▶ **TRY IT**:
The answer should consist of all the records, copied exactly.

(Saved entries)

···

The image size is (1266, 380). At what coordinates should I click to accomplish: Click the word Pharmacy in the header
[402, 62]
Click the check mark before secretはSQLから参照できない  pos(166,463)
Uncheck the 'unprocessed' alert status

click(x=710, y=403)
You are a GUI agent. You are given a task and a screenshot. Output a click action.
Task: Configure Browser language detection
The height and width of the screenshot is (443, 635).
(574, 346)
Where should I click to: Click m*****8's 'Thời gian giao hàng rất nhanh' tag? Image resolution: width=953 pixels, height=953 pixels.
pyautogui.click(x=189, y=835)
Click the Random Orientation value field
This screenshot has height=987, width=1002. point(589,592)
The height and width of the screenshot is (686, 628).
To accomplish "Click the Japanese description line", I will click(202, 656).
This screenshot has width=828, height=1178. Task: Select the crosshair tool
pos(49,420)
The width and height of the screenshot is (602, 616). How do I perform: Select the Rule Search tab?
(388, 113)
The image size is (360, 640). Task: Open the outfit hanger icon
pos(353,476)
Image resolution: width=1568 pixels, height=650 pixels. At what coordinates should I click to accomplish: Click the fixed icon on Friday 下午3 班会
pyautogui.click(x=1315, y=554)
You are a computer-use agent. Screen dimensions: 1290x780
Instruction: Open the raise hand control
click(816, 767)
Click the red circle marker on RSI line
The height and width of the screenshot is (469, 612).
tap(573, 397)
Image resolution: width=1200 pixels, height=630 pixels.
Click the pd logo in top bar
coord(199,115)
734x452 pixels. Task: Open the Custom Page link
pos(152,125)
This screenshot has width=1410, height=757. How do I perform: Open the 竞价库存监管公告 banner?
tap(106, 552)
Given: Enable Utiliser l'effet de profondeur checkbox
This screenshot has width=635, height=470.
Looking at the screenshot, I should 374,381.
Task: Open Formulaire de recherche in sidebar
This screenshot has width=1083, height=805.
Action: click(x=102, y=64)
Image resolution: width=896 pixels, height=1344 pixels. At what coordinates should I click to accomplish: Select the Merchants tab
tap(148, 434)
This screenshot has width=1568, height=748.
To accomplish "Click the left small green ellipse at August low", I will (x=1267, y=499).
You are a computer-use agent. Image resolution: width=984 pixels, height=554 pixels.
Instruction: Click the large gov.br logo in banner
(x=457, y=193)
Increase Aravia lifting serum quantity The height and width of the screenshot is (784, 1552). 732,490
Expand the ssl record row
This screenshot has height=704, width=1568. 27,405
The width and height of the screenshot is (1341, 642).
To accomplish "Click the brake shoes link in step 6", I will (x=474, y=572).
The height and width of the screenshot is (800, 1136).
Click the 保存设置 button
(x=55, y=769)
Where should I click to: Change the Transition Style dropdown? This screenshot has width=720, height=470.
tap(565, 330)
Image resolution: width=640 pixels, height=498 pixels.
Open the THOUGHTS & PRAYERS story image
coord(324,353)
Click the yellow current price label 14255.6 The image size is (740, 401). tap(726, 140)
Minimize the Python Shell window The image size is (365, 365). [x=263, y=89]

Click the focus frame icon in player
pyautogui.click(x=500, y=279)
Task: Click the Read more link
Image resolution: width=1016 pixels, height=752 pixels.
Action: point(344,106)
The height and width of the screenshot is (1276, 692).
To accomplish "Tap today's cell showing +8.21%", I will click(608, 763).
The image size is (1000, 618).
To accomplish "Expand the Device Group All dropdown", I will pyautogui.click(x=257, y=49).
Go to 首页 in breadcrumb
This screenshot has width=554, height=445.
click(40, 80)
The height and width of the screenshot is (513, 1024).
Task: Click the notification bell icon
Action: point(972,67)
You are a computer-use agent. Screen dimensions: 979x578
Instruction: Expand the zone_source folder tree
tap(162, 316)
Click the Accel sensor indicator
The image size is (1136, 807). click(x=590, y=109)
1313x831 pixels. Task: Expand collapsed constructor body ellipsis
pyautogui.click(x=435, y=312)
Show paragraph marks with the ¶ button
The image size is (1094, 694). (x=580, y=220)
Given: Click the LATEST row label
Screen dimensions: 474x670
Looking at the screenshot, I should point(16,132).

···

▶ **WRITTEN SOLUTION**:
The image size is (1266, 380). At what coordinates should I click to accomplish: Click the word Pharmacy in the header
[402, 62]
Click the check mark before secretはSQLから参照できない  pos(166,463)
Uncheck the 'unprocessed' alert status

click(x=710, y=403)
You are a GUI agent. You are given a task and a screenshot. Output a click action.
Task: Configure Browser language detection
The height and width of the screenshot is (443, 635).
(574, 346)
Where should I click to: Click m*****8's 'Thời gian giao hàng rất nhanh' tag? Image resolution: width=953 pixels, height=953 pixels.
pyautogui.click(x=189, y=835)
Click the Random Orientation value field
This screenshot has height=987, width=1002. point(589,592)
The height and width of the screenshot is (686, 628).
To accomplish "Click the Japanese description line", I will click(202, 656).
This screenshot has width=828, height=1178. Task: Select the crosshair tool
pos(49,420)
The width and height of the screenshot is (602, 616). How do I perform: Select the Rule Search tab?
(388, 113)
The image size is (360, 640). Task: Open the outfit hanger icon
pos(353,476)
Image resolution: width=1568 pixels, height=650 pixels. At what coordinates should I click to accomplish: Click the fixed icon on Friday 下午3 班会
pyautogui.click(x=1315, y=554)
You are a computer-use agent. Screen dimensions: 1290x780
Instruction: Open the raise hand control
click(816, 767)
Click the red circle marker on RSI line
The height and width of the screenshot is (469, 612).
tap(573, 397)
Image resolution: width=1200 pixels, height=630 pixels.
Click the pd logo in top bar
coord(199,115)
734x452 pixels. Task: Open the Custom Page link
pos(152,125)
This screenshot has width=1410, height=757. How do I perform: Open the 竞价库存监管公告 banner?
tap(106, 552)
Given: Enable Utiliser l'effet de profondeur checkbox
This screenshot has width=635, height=470.
Looking at the screenshot, I should 374,381.
Task: Open Formulaire de recherche in sidebar
This screenshot has width=1083, height=805.
Action: click(x=102, y=64)
Image resolution: width=896 pixels, height=1344 pixels. At what coordinates should I click to accomplish: Select the Merchants tab
tap(148, 434)
This screenshot has width=1568, height=748.
To accomplish "Click the left small green ellipse at August low", I will (x=1267, y=499).
You are a computer-use agent. Image resolution: width=984 pixels, height=554 pixels.
Instruction: Click the large gov.br logo in banner
(x=457, y=193)
Increase Aravia lifting serum quantity The height and width of the screenshot is (784, 1552). 732,490
Expand the ssl record row
This screenshot has height=704, width=1568. 27,405
The width and height of the screenshot is (1341, 642).
To accomplish "Click the brake shoes link in step 6", I will (x=474, y=572).
The height and width of the screenshot is (800, 1136).
Click the 保存设置 button
(x=55, y=769)
Where should I click to: Change the Transition Style dropdown? This screenshot has width=720, height=470.
tap(565, 330)
Image resolution: width=640 pixels, height=498 pixels.
Open the THOUGHTS & PRAYERS story image
coord(324,353)
Click the yellow current price label 14255.6 The image size is (740, 401). tap(726, 140)
Minimize the Python Shell window The image size is (365, 365). [x=263, y=89]

Click the focus frame icon in player
pyautogui.click(x=500, y=279)
Task: Click the Read more link
Image resolution: width=1016 pixels, height=752 pixels.
Action: point(344,106)
The height and width of the screenshot is (1276, 692).
To accomplish "Tap today's cell showing +8.21%", I will click(608, 763).
The image size is (1000, 618).
To accomplish "Expand the Device Group All dropdown", I will pyautogui.click(x=257, y=49).
Go to 首页 in breadcrumb
This screenshot has width=554, height=445.
click(40, 80)
The height and width of the screenshot is (513, 1024).
Task: Click the notification bell icon
Action: point(972,67)
You are a computer-use agent. Screen dimensions: 979x578
Instruction: Expand the zone_source folder tree
tap(162, 316)
Click the Accel sensor indicator
The image size is (1136, 807). click(x=590, y=109)
1313x831 pixels. Task: Expand collapsed constructor body ellipsis
pyautogui.click(x=435, y=312)
Show paragraph marks with the ¶ button
The image size is (1094, 694). (x=580, y=220)
Given: Click the LATEST row label
Screen dimensions: 474x670
Looking at the screenshot, I should point(16,132).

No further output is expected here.